The door was jerked violently open and she fell into Greg’s arms, sobbing wildly.
She heard above her head an uttered ejaculation, and he exclaimed profoundly shocked, “Sara! Dammit, what’s happened? Are you hurt? Are you all right? Oh—hellfire!” This last was accompanied by a shove of the foot to the open door, and the hard arms that had closed around her so tightly loosened. Sara moaned deep in her throat and clung to him, shaking like a leaf, but he was only flipping on a light switch and his arms came back around her, reassuringly firm. He held her to his body heat when he realised that she was as cold as ice. She didn’t protest; she couldn’t have stood alone if she tried. Her head was bent to his wide chest and she was heaving in great gulps of air in an effort to catch her breath after her headlong dash across the beach. It wasn’t easy, since she was trying to talk and cry at the same time, with every gulp.
Greg took one look at her saucer-like eyes, dilated pupils, pinched white face and thinly clad body, and bent to pick her up, one arm to her shoulders and one beneath her knees. Her two hands were entwined in what she now saw to be a black dressing robe, loosely belted at the waist. S
he never let go, as he walked down a length of hall to what opened into a spaciously large den, thickly carpeted, with a huge fireplace. He deposited her carefully on a couch, then found that he couldn’t stand up because of her knuckle-clenched hold on his dressing gown’s lapel. He sat immediately, his own hands coming up to hers to try and gently pry her loose. Failing that, he merely stroked the backs of those thin cold hands soothingly. They were trembling.

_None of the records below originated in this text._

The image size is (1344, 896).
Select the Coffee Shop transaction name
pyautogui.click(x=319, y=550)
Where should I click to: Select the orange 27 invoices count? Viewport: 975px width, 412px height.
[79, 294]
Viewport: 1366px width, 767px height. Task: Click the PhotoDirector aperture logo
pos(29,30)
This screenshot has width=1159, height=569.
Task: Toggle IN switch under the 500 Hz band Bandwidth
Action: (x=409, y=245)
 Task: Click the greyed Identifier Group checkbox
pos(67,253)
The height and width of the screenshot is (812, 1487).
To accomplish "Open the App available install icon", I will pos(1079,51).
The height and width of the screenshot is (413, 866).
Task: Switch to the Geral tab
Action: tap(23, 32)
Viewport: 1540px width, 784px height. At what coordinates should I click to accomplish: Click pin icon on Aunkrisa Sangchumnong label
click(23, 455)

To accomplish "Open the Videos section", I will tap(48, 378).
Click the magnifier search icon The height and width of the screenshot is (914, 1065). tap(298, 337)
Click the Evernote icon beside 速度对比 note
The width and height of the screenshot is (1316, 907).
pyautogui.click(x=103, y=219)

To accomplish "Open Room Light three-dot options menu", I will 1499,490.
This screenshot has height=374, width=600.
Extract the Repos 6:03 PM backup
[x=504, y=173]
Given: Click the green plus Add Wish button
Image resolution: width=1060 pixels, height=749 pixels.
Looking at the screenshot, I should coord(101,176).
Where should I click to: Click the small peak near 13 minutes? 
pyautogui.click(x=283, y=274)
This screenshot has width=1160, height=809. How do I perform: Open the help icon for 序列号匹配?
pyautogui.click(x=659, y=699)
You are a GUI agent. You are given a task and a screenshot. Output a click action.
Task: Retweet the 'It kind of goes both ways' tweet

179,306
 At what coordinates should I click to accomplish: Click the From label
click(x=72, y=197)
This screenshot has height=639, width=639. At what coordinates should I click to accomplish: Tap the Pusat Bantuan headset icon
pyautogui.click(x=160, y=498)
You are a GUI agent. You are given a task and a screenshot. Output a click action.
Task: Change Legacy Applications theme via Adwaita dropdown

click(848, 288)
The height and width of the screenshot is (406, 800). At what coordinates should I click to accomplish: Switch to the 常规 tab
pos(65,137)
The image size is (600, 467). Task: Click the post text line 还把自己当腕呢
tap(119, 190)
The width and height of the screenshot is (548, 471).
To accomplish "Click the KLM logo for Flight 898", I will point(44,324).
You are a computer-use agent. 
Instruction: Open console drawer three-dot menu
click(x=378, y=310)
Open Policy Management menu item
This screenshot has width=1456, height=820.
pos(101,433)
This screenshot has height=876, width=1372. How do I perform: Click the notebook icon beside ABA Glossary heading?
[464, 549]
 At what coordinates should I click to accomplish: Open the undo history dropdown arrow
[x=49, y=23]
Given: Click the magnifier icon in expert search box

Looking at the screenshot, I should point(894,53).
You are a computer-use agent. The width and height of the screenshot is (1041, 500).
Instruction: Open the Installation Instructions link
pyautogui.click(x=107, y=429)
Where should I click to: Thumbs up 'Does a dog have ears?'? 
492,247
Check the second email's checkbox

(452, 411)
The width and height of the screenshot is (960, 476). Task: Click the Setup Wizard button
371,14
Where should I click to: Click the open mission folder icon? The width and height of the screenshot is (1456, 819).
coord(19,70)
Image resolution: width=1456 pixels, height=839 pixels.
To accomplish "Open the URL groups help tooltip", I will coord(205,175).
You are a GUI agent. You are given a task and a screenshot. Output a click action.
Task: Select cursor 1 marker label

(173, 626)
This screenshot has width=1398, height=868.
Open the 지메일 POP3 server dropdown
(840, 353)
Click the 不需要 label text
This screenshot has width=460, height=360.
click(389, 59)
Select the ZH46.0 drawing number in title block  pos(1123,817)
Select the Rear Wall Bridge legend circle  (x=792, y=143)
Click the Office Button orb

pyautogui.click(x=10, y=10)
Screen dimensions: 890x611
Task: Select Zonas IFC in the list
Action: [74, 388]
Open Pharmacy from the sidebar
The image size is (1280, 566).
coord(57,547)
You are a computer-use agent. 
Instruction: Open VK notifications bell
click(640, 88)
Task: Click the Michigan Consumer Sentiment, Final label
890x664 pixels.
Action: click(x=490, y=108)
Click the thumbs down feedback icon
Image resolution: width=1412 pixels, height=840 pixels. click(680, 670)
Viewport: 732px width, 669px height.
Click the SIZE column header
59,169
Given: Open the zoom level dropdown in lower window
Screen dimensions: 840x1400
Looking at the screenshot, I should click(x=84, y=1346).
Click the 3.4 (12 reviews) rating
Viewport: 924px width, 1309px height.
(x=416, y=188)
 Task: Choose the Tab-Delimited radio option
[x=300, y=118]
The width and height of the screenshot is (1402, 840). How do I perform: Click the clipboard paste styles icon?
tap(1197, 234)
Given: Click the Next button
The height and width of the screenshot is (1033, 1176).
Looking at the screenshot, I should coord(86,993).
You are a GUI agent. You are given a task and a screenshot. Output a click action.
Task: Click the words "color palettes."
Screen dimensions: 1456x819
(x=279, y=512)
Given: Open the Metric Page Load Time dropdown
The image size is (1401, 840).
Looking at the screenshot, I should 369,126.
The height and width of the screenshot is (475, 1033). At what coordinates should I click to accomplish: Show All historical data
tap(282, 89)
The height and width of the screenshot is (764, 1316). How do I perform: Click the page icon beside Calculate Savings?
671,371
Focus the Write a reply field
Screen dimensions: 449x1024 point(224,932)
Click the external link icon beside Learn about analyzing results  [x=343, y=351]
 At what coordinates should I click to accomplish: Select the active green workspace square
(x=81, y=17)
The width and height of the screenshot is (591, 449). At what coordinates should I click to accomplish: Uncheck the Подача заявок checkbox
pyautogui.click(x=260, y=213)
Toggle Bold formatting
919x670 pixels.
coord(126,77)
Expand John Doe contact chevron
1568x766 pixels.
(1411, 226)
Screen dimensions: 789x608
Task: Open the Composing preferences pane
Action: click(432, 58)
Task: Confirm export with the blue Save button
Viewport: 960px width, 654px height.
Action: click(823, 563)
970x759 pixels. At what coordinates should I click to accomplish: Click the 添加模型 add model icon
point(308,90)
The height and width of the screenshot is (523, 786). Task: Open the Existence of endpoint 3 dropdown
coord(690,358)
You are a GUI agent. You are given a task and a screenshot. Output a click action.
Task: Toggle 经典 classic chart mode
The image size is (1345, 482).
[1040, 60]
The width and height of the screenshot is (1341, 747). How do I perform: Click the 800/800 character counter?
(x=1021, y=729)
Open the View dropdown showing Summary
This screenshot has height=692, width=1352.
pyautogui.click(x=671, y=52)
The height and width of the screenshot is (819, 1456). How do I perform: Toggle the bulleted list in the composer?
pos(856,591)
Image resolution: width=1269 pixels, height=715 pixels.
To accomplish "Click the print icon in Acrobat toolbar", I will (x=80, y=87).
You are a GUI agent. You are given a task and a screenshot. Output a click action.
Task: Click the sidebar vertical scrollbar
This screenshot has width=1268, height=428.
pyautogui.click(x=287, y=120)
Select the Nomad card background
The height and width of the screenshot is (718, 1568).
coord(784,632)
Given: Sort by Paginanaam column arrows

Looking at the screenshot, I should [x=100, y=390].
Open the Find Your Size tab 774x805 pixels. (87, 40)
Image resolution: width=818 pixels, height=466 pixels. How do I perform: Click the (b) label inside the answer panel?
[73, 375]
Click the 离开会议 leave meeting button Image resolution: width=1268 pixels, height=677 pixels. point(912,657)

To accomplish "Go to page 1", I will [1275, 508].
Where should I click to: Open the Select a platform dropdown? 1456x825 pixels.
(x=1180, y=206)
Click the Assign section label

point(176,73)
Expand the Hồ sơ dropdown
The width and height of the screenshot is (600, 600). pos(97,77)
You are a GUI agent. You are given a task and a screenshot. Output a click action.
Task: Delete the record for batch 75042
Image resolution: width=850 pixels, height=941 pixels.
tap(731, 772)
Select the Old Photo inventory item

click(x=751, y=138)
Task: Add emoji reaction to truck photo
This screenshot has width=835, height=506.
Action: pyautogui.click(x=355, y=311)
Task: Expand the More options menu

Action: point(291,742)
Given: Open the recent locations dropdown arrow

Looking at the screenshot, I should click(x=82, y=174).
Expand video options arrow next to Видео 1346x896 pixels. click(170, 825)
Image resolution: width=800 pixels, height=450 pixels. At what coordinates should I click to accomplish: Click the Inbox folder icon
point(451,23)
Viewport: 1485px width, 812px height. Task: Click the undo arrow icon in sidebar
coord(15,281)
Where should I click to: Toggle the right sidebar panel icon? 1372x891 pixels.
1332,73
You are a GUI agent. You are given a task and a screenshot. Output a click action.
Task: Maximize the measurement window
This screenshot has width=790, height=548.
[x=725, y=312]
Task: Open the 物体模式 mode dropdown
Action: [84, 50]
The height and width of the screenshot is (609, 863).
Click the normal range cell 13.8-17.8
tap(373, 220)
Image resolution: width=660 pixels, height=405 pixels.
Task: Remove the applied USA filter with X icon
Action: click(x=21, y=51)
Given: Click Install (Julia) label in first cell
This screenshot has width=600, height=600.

She couldn’t see him through the sudden moisture in her eyes, and finally got a hold on herself enough to let go with one hand, and knuckle her eyes. “S-sorry,” she whispered, teeth chattering. “Sorry to bother you. I didn’t mean to wake you up, it’s just that I—God, I can’t—”
A warm hand came up to rub at her cheek roughly, the thumb stroking her lips over and over. “Shh! Get a grip on yourself, Sara. Calm down a bit first…hold on, now, you’re safe. Calm down—that’s it.” He talked this way until he saw a measure of rationality come back into her eyes, replacing that blind, unreasoning panic of a few minutes before.
Her eyes cleared, and she could see him, hair tousled and face hard and the eyes so concerned that she nearly started to cry again, but caught herself up in time. He asked softly, “Better now?” and she nodded a quick jerk of the head. “Perhaps you can tell me about it, then?”
The words tumbled out about the seven steps in the living room and the creaky floorboard and that she didn’t shut her bedroom door and the tree roots that she stumbled over and the whole thing had started when she couldn’t sleep. Greg’s face showed incomprehension.
“Sara, honey, maybe it’s because I’ve just woken up, but I don’t seem to understand a word…” He paused and his face whitened, and his hand at her cheek slid to her collarbone to tighten convulsively, making her wince. Then he was speaking in such a harsh voice that she couldn’t believe that it came from the same person. “Someone broke into your house? Tonight—just now? Someone was in your house?” She nodded, and he seemed to hesitate, with a strangely sick fear in his eyes. Then, “Did he hurt you, Sara?”